## ABOUT THIS EXERCISE
For this task, copy the data that follows exactly, keeping every character.
INPUT FOR THIS TASK START
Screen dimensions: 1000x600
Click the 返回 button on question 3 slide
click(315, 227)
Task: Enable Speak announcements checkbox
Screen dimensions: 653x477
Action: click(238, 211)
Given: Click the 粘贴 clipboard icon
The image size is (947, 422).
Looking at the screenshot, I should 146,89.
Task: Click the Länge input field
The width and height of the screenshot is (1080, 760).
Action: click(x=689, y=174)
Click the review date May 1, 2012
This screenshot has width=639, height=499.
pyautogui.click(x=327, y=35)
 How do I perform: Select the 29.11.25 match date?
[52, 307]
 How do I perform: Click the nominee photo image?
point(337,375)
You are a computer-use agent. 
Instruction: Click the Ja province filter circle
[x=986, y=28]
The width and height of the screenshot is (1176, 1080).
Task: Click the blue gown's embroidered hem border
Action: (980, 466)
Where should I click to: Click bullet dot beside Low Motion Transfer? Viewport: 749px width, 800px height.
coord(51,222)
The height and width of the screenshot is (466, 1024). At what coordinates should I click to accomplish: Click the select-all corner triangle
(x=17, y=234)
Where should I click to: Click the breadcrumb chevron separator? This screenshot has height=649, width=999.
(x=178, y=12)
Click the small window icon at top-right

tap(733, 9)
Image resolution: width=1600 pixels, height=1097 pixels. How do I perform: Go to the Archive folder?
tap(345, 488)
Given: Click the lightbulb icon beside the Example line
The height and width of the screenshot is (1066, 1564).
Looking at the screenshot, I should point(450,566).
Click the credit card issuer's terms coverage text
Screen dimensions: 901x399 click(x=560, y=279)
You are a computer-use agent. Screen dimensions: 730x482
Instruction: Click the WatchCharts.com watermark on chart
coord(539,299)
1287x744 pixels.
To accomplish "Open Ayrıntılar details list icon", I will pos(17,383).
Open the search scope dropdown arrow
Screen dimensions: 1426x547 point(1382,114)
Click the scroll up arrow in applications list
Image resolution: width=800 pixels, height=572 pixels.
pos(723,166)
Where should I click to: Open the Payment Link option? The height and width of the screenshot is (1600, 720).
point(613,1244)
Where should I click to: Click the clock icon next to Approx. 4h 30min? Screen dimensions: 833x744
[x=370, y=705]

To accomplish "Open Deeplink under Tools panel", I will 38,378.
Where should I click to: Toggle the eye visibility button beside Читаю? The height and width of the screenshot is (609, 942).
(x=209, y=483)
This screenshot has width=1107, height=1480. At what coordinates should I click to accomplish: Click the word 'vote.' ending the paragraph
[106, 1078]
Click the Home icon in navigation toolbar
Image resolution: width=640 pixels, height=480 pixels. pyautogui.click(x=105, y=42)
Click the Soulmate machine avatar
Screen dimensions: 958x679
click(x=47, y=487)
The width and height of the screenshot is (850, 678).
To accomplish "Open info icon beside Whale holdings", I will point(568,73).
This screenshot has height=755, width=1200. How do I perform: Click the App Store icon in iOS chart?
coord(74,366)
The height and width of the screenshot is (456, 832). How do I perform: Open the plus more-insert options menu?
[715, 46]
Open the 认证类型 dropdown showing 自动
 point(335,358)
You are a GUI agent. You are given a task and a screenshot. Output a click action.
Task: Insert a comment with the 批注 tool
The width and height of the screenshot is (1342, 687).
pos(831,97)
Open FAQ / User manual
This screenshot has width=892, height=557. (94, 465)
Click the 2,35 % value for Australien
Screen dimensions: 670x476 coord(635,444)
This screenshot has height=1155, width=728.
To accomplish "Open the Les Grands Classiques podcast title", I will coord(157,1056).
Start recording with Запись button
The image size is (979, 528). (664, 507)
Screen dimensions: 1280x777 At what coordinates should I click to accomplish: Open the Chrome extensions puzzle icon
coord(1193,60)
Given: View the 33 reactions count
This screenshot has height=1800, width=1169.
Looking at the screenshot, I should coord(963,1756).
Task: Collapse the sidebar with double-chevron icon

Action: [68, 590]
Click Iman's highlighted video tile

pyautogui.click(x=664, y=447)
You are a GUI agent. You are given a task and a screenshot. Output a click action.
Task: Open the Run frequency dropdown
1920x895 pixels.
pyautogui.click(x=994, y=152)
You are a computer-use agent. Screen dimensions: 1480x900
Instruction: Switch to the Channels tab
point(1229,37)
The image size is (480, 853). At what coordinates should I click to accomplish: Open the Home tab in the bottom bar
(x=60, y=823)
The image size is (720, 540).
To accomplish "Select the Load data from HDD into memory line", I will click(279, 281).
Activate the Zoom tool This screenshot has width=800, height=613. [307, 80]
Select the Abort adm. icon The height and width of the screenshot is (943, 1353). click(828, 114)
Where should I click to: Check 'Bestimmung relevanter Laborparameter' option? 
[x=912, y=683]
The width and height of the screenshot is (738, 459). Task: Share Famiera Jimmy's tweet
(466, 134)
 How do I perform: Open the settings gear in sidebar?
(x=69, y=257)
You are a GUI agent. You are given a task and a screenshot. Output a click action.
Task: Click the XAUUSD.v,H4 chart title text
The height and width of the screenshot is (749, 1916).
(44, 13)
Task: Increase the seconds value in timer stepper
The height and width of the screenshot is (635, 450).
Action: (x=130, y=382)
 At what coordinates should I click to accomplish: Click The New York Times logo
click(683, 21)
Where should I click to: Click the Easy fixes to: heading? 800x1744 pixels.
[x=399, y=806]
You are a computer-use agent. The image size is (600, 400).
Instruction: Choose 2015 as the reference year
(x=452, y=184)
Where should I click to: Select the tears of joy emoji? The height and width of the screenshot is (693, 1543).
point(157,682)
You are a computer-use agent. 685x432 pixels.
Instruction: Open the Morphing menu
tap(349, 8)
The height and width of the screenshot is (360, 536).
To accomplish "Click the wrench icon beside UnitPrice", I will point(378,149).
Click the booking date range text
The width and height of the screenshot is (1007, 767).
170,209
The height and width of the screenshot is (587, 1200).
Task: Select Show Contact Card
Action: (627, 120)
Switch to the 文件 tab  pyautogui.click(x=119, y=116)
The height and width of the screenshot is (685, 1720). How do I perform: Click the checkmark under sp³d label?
INPUT FOR THIS TASK END
## ANSWER SECTION
Screen dimensions: 1000x600
Click the 返回 button on question 3 slide
click(315, 227)
Task: Enable Speak announcements checkbox
Screen dimensions: 653x477
Action: click(238, 211)
Given: Click the 粘贴 clipboard icon
The image size is (947, 422).
Looking at the screenshot, I should 146,89.
Task: Click the Länge input field
The width and height of the screenshot is (1080, 760).
Action: click(x=689, y=174)
Click the review date May 1, 2012
This screenshot has width=639, height=499.
pyautogui.click(x=327, y=35)
 How do I perform: Select the 29.11.25 match date?
[52, 307]
 How do I perform: Click the nominee photo image?
point(337,375)
You are a computer-use agent. 
Instruction: Click the Ja province filter circle
[x=986, y=28]
The width and height of the screenshot is (1176, 1080).
Task: Click the blue gown's embroidered hem border
Action: (980, 466)
Where should I click to: Click bullet dot beside Low Motion Transfer? Viewport: 749px width, 800px height.
coord(51,222)
The height and width of the screenshot is (466, 1024). At what coordinates should I click to accomplish: Click the select-all corner triangle
(x=17, y=234)
Where should I click to: Click the breadcrumb chevron separator? This screenshot has height=649, width=999.
(x=178, y=12)
Click the small window icon at top-right

tap(733, 9)
Image resolution: width=1600 pixels, height=1097 pixels. How do I perform: Go to the Archive folder?
tap(345, 488)
Given: Click the lightbulb icon beside the Example line
The height and width of the screenshot is (1066, 1564).
Looking at the screenshot, I should point(450,566).
Click the credit card issuer's terms coverage text
Screen dimensions: 901x399 click(x=560, y=279)
You are a computer-use agent. Screen dimensions: 730x482
Instruction: Click the WatchCharts.com watermark on chart
coord(539,299)
1287x744 pixels.
To accomplish "Open Ayrıntılar details list icon", I will pos(17,383).
Open the search scope dropdown arrow
Screen dimensions: 1426x547 point(1382,114)
Click the scroll up arrow in applications list
Image resolution: width=800 pixels, height=572 pixels.
pos(723,166)
Where should I click to: Open the Payment Link option? The height and width of the screenshot is (1600, 720).
point(613,1244)
Where should I click to: Click the clock icon next to Approx. 4h 30min? Screen dimensions: 833x744
[x=370, y=705]

To accomplish "Open Deeplink under Tools panel", I will 38,378.
Where should I click to: Toggle the eye visibility button beside Читаю? The height and width of the screenshot is (609, 942).
(x=209, y=483)
This screenshot has width=1107, height=1480. At what coordinates should I click to accomplish: Click the word 'vote.' ending the paragraph
[106, 1078]
Click the Home icon in navigation toolbar
Image resolution: width=640 pixels, height=480 pixels. pyautogui.click(x=105, y=42)
Click the Soulmate machine avatar
Screen dimensions: 958x679
click(x=47, y=487)
The width and height of the screenshot is (850, 678).
To accomplish "Open info icon beside Whale holdings", I will point(568,73).
This screenshot has height=755, width=1200. How do I perform: Click the App Store icon in iOS chart?
coord(74,366)
The height and width of the screenshot is (456, 832). How do I perform: Open the plus more-insert options menu?
[715, 46]
Open the 认证类型 dropdown showing 自动
 point(335,358)
You are a GUI agent. You are given a task and a screenshot. Output a click action.
Task: Insert a comment with the 批注 tool
The width and height of the screenshot is (1342, 687).
pos(831,97)
Open FAQ / User manual
This screenshot has width=892, height=557. (94, 465)
Click the 2,35 % value for Australien
Screen dimensions: 670x476 coord(635,444)
This screenshot has height=1155, width=728.
To accomplish "Open the Les Grands Classiques podcast title", I will coord(157,1056).
Start recording with Запись button
The image size is (979, 528). (664, 507)
Screen dimensions: 1280x777 At what coordinates should I click to accomplish: Open the Chrome extensions puzzle icon
coord(1193,60)
Given: View the 33 reactions count
This screenshot has height=1800, width=1169.
Looking at the screenshot, I should coord(963,1756).
Task: Collapse the sidebar with double-chevron icon

Action: [68, 590]
Click Iman's highlighted video tile

pyautogui.click(x=664, y=447)
You are a GUI agent. You are given a task and a screenshot. Output a click action.
Task: Open the Run frequency dropdown
1920x895 pixels.
pyautogui.click(x=994, y=152)
You are a computer-use agent. Screen dimensions: 1480x900
Instruction: Switch to the Channels tab
point(1229,37)
The image size is (480, 853). At what coordinates should I click to accomplish: Open the Home tab in the bottom bar
(x=60, y=823)
The image size is (720, 540).
To accomplish "Select the Load data from HDD into memory line", I will click(279, 281).
Activate the Zoom tool This screenshot has width=800, height=613. [307, 80]
Select the Abort adm. icon The height and width of the screenshot is (943, 1353). click(828, 114)
Where should I click to: Check 'Bestimmung relevanter Laborparameter' option? 
[x=912, y=683]
The width and height of the screenshot is (738, 459). Task: Share Famiera Jimmy's tweet
(466, 134)
 How do I perform: Open the settings gear in sidebar?
(x=69, y=257)
You are a GUI agent. You are given a task and a screenshot. Output a click action.
Task: Click the XAUUSD.v,H4 chart title text
The height and width of the screenshot is (749, 1916).
(44, 13)
Task: Increase the seconds value in timer stepper
The height and width of the screenshot is (635, 450).
Action: (x=130, y=382)
 At what coordinates should I click to accomplish: Click The New York Times logo
click(683, 21)
Where should I click to: Click the Easy fixes to: heading? 800x1744 pixels.
[x=399, y=806]
You are a computer-use agent. The image size is (600, 400).
Instruction: Choose 2015 as the reference year
(x=452, y=184)
Where should I click to: Select the tears of joy emoji? The height and width of the screenshot is (693, 1543).
point(157,682)
You are a computer-use agent. 685x432 pixels.
Instruction: Open the Morphing menu
tap(349, 8)
The height and width of the screenshot is (360, 536).
To accomplish "Click the wrench icon beside UnitPrice", I will point(378,149).
Click the booking date range text
The width and height of the screenshot is (1007, 767).
170,209
The height and width of the screenshot is (587, 1200).
Task: Select Show Contact Card
Action: (627, 120)
Switch to the 文件 tab  pyautogui.click(x=119, y=116)
The height and width of the screenshot is (685, 1720). How do I perform: Click the checkmark under sp³d label?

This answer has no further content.